*DOCUMENT SEGMENT*:
Is that why most ponies go naked?
Makes sense.

I liked this story. It's calm and quiet, and it really lets Rarity and Starlight shine through the dialogue. It doesn't try to offer a definitive answer, but rather suggests a change of perspective to help reevaluate things. Quite nice.
#2 ·
I never considered the emotional implications on Starlight vis a vis Cozy Glow going full bad guy, so excellent work having my first introduction to the idea be so well done. I'm also a sucker for first person style and Starlight in general, so 1.5x point multiplier! Doubling down on what Zaid said, as is the custom: The entire piece is silky smooth, I absolutely buy the dialogue, and you ease us into the perspective character after just enough wondering if it's Starlight or Twilight (in my train of thought, at least).

Also, having worked at schools myself for several years on and off, I really feel Starlight's emotions and thought process here. None of my students ever went super villain, but even when one just has a garbage day I can't help but wonder if there was something I could have done had I bumped into them earlier.
#3 ·
Ah, the Cozy Glow conundrum. Twilight Starlight may never live it down.

I like what you’re going for here, Author, and like Rao this wasn’t an avenue of Starlight’s internal struggles that I ever considered. That said, you explore it twice—once as an internal monologue, and again as a heart-to-heart with Rarity. And if you ask me, the conversation is way more compelling than the monologue, which felt a little melodramatic. I wonder if that first scene couldn’t be reduced to a paragraph, or snipped out entirely.

It could just be me. I really like watching two characters be friends while a conflict hovers over their heads. And even though I had a hard time following Rarity’s logic here, so did Starlight (and so did Rarity), so I never felt adrift, and I appreciated the “not quite at a resolution but we’ll work on it” ending.

That’s all. Thanks for writing and good luck!

*Stored dataset items*:
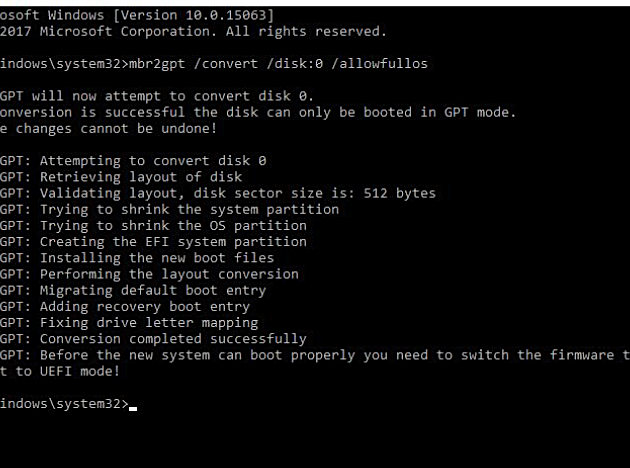Click the "Fixing drive letter mapping" line
Screen dimensions: 630x468
pyautogui.click(x=149, y=322)
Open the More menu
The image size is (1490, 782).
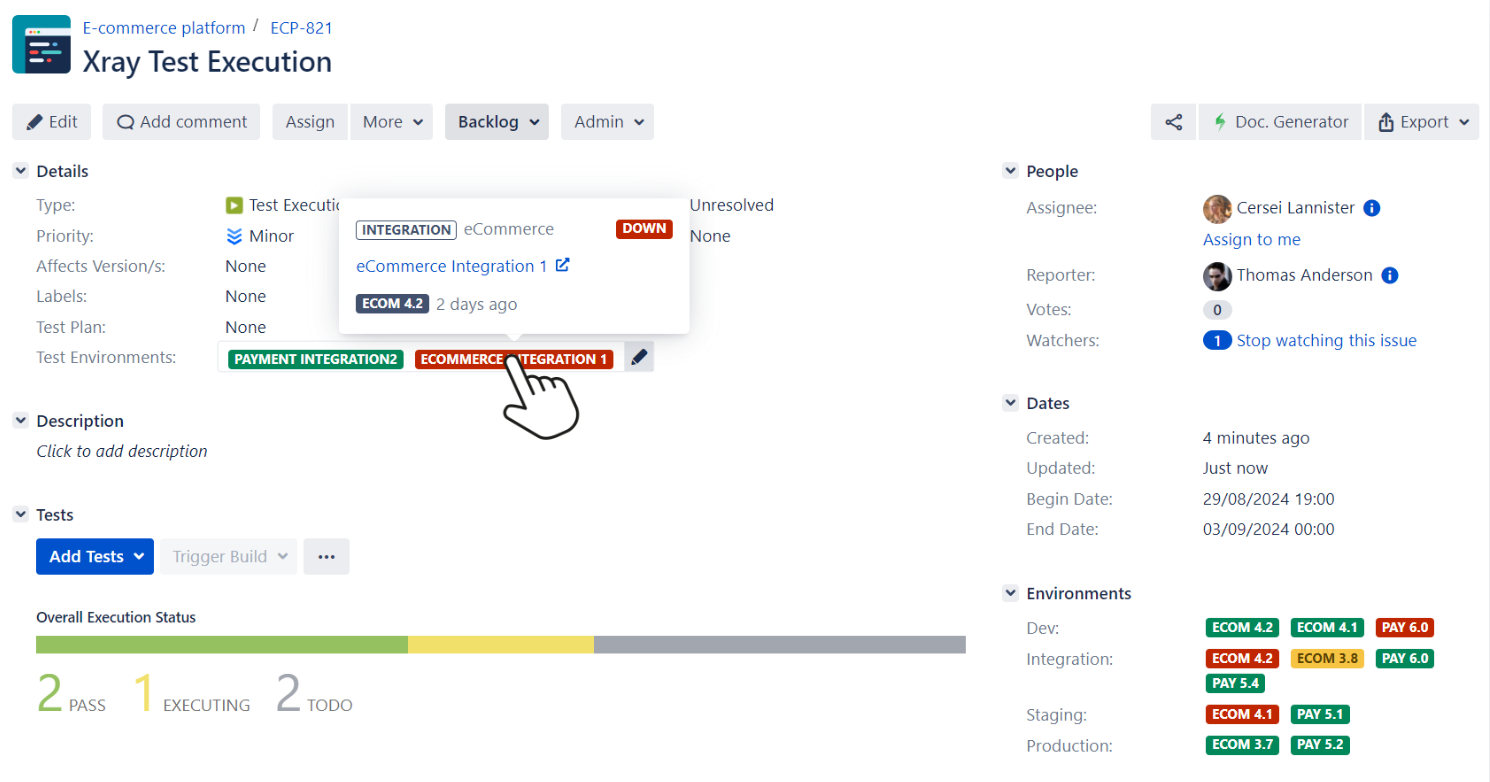(391, 122)
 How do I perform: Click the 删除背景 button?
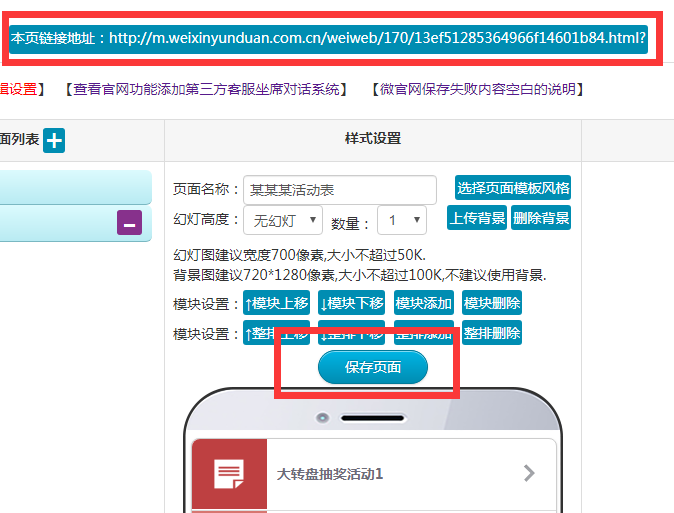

*ASSIGNED TASK 1*: List every proper name of a person or character that appears in the story comments, counting each name once.
*ASSIGNED TASK 2*: Render this sentence from the story comments in Spanish: "I really like watching two characters be friends while a conflict hovers over their heads."
*ASSIGNED TASK 3*: Transcribe the story comments from "Also, having worked" up to and including "into them earlier.".

*EXERCISE ANSWER 1*: Rarity, Starlight, Cozy Glow, Zaid, Twilight, Rao

*EXERCISE ANSWER 2*: Me gusta mucho ver a dos personajes ser amigos mientras un conflicto se cierne sobre sus cabezas.

*EXERCISE ANSWER 3*:
Also, having worked at schools myself for several years on and off, I really feel Starlight's emotions and thought process here. None of my students ever went super villain, but even when one just has a garbage day I can't help but wonder if there was something I could have done had I bumped into them earlier.